With fixed scaling, Leap runs with a predefined number of pods that you configure explicitly. All pods are started at deployment time and remain running continuously.

This approach is recommended when: - Your primary goal is high availability and failover - You want predictable resource usage - Your workload is relatively stable

In this configuration, Leap always runs multiple pods, and Kubernetes automatically routes traffic to healthy pods if one becomes unavailable. Horizontal pod autoscaling is not required. For new deployments, start with fixed scaling and add the HPA later if workload patterns change.

Option 2: Horizontal pod autoscaling (HPA)

With horizontal pod autoscaling, Kubernetes dynamically adjusts the number of Leap pods based on resource usage, such as CPU or memory.

In this configuration: - Leap typically starts with a single pod - Additional pods are created automatically when defined thresholds are exceeded - Pods may scale back down when demand decreases

This approach is recommended when:

Workload is variable or bursty
You want to optimize resource usage
You are comfortable with autoscaling behavior and tuning thresholds

HPA can be used in combination with multiple pods, but it is not required solely for high availability.

Prerequisite – Configure ingress session affinity (required for multiple replicas)

Before increasing the number of Leap replicas (fixed or autoscaled), configure session affinity (also known as sticky sessions) on the ingress. This ensures that a user’s session is consistently routed to the same Leap pod.

Leap does not require a specific ingress controller.
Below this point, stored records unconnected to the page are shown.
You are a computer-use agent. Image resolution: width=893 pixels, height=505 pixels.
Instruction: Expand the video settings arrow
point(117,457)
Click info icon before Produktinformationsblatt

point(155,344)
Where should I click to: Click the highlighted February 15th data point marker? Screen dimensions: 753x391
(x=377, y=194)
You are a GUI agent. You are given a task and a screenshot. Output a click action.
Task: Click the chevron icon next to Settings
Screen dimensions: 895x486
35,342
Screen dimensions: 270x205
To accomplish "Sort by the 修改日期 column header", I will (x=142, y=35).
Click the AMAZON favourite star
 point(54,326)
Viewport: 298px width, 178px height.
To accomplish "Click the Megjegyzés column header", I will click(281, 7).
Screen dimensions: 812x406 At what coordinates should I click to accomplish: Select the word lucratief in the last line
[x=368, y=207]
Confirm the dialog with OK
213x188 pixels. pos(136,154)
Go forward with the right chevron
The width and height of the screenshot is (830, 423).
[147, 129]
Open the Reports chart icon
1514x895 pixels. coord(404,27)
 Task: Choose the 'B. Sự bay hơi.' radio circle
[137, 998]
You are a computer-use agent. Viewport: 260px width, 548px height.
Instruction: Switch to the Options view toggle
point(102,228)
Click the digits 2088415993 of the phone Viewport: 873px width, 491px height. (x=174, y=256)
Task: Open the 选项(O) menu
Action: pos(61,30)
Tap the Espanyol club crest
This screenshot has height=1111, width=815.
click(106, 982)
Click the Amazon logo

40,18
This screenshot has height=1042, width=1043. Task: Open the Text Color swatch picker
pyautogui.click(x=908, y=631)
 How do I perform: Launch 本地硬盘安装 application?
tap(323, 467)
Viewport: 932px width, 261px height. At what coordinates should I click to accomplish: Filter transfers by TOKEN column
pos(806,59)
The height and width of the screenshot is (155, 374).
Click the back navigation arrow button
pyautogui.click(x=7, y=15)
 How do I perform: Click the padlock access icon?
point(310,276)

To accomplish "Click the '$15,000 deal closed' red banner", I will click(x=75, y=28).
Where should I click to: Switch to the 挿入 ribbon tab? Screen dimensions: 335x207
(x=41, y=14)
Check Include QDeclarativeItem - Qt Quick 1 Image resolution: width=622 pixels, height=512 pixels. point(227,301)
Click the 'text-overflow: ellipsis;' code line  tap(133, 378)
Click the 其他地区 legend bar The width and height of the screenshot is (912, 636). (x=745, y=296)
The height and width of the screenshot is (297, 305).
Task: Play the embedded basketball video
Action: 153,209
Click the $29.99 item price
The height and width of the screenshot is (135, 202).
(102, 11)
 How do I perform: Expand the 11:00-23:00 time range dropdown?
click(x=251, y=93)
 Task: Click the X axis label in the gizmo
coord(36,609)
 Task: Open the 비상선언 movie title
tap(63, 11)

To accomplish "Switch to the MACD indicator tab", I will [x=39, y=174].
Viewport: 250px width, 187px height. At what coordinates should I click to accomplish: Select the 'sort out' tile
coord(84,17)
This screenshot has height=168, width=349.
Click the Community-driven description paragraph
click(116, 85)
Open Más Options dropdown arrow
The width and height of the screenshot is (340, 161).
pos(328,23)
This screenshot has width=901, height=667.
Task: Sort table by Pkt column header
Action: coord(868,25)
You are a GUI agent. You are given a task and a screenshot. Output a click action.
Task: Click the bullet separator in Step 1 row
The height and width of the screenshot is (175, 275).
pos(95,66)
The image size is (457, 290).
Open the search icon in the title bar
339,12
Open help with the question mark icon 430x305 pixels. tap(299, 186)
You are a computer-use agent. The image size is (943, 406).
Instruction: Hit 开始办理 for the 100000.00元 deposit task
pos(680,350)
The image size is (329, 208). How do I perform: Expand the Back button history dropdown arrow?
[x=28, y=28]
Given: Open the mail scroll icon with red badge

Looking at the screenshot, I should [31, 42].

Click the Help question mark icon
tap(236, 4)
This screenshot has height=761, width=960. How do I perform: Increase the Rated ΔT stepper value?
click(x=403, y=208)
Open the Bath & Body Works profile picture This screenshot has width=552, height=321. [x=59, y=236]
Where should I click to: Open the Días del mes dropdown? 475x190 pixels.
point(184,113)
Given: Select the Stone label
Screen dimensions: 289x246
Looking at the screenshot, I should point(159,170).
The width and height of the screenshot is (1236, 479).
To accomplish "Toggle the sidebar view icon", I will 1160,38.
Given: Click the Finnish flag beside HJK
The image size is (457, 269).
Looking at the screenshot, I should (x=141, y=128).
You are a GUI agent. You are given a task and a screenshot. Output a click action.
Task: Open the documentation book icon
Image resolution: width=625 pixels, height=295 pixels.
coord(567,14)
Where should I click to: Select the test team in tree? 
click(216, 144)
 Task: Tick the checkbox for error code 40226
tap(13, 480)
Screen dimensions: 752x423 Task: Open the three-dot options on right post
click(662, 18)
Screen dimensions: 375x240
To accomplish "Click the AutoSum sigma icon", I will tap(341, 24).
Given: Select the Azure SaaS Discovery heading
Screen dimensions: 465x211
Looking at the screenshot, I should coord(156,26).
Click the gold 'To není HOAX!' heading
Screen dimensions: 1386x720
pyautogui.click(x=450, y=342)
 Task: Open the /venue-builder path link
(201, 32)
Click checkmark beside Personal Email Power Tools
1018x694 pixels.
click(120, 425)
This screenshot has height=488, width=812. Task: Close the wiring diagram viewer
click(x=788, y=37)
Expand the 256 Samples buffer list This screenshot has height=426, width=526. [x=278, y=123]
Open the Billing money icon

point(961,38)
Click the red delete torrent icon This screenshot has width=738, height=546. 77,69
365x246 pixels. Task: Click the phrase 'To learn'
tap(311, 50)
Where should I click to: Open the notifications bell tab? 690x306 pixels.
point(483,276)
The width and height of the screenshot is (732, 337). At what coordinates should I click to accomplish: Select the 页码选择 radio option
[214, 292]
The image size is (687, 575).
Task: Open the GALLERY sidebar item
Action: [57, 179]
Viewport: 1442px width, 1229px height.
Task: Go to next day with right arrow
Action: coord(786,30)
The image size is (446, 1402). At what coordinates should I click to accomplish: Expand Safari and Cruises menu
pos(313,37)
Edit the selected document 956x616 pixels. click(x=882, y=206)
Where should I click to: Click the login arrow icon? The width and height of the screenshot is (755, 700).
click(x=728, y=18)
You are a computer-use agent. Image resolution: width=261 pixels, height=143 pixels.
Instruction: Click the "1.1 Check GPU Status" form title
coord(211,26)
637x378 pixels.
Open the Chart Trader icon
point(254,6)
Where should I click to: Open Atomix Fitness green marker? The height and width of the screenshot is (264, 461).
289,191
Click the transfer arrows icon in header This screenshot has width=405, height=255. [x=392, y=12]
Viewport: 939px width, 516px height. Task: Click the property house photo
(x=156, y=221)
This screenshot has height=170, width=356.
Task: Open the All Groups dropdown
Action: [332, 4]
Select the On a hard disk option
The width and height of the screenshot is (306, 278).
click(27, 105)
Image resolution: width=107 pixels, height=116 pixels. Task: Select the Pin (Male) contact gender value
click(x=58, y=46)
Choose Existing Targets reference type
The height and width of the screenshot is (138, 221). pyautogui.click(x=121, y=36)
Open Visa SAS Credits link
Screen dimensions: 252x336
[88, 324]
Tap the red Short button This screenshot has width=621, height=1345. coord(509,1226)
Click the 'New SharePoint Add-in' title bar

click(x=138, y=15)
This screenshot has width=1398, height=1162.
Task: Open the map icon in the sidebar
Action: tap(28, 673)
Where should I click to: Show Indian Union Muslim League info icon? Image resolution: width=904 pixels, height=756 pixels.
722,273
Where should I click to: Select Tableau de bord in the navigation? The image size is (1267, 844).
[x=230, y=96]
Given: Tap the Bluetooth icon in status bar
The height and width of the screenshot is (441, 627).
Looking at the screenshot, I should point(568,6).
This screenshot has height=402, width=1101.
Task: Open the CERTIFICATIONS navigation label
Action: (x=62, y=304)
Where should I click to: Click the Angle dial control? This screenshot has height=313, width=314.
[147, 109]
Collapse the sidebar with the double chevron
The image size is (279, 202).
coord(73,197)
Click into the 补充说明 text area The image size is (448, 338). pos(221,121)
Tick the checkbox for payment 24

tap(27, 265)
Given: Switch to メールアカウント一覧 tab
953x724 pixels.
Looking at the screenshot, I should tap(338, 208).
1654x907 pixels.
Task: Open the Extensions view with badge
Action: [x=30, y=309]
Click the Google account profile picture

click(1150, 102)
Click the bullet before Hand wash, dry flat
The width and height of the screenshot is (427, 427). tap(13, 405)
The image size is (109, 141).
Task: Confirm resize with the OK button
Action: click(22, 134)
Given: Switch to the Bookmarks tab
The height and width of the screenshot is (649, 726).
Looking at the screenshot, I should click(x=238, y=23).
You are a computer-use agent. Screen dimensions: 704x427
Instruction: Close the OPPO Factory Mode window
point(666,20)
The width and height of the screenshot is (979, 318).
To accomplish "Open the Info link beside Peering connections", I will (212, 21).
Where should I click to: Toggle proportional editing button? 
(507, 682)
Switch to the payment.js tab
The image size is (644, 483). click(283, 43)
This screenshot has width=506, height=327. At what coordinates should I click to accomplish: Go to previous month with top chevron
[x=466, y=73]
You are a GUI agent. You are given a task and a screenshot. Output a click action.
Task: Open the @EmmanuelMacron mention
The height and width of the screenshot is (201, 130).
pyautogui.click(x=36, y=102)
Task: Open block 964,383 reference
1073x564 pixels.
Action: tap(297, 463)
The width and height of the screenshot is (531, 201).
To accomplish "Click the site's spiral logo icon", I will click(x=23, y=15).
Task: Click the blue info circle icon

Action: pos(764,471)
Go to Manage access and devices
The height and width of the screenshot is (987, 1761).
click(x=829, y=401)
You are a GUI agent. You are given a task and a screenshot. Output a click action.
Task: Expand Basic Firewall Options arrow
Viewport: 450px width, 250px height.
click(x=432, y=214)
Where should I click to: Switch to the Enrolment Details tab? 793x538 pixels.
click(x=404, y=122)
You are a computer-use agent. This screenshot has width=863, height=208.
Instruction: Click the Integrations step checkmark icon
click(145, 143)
However, the following instructions apply to the NGINX Ingress Controller. If you use a different ingress controller, see your controller documentation or contact HCL Support for information

Important: This step is required when running more than one Leap pod. Without session affinity, user sessions can be routed to different pods, resulting in authentication or application errors.

Steps

Note

Use the namespace where Leap is installed instead of in the commands below

Identify the Leap ingress resource:

kubectl get ingress -n <namespace>
From the output, note the name of the ingress associated with Leap.
Edit the ingress resource:

kubectl edit ingress <ingress-name> -n <namespace>

Locate the annotations section of the ingress and add the following entries:

nginx.ingress.kubernetes.io/affinity: "cookie"
nginx.ingress.kubernetes.io/affinity-mode: "persistent"
nginx.ingress.kubernetes.io/session-cookie-name: "LEAP_affinity"
nginx.ingress.kubernetes.io/session-cookie-path: "/"
nginx.ingress.kubernetes.io/session-cookie-samesite: "Lax"
nginx.ingress.kubernetes.io/session-cookie-expires: "86400"
nginx.ingress.kubernetes.io/session-cookie-max-age: "86400"

Note

If Leap is embedded in another application (for example, HCL Digital Experience), you may need to change session-cookie-samesite from Lax to None. When using SameSite=None, the cookie must also be marked as Secure, which NGINX Ingress enforces automatically for HTTPS connections.

Save and exit the editor.

Verify session affinity

Before proceeding with scaling:

Open your browser’s developer tools.
Load the Leap application.
Inspect a network request and view the Cookies section.
Confirm that a cookie named LEAP_affinity is present.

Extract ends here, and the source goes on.